How are the regression coefficients found in linear regression?
Maximisation of the log-likelihood is equivalent to minimization of the squared loss function will lead to the same optimisation.
What is the motivation for logistic regression?
Logistic regression models a binary target categorical variables given a collection of predictors. The motivation for logistic regression is to map R to the 0,1 set to model Pr(Y=1 given the predictor X).Logistic regression provides an interpretable model where can understand how the traits of individual observations contribute to their classification.
In linear regression what is the error assumption?
We assume errors in our linear regression are normal with zero mean and variance sigma
Explain classification
Predicting the value of Y using inputs of X can be called classification since we assign the observation to a category, or class.
What are linear regression models used for
Linear regression models relationships between numerical response and multiple predictors using a linear model (real set).This cannot be used for a binary/categorical response.
What is logistic regression?
Logistic regression is used to model a binary categorical variable given a collection predictors. Maps the real numbers to just 0,1. The logistic regression model defines the probability p as a function of parameter and predictors in terms of the logistic function.
Interpret w0
The intercept w0 is the value of the logit corresponding to xi = 0. The intercept w0 is sometimes called bias.
Interpret W weights
The coefficient w measures the effect of the variable on the logit.
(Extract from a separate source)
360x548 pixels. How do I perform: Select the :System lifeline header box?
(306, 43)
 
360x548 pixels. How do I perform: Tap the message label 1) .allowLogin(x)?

R function to fit a logistic regression
glm() to fit logistic regression models. This is because it allows variables forming the regression to be of all different categories.
What does R return using glm function?
estimates for weights parameters, std errors of these estimates, z value and p value
Define a hypothesis test to determine if a variable has a significant effect on the target variable
To determine if a variable Xj has a significant effect on the target variable Y , we may wish to perform the hypothesis test:
H0:wj=0 vs HA wj not equal to 0
Name three estimation options for parameter estimates
Maximum likelihood estimation, minimization of least squares loss function or minimising the mean squared error loss function.
What is the response variable modelled as under logistic regression?
Response variable is modelled by a Bernoulli distribution given the values of the input variables.
How is wj generally estimated?
Maximising the log-likelihood. or minimising loss functions. No closed form solution for wj is available, and optimization is performed numerically and software is used. In the GLM literature, maximisation of the logistic regression log-likelihood is performed using the Newton-Raphson algorithm.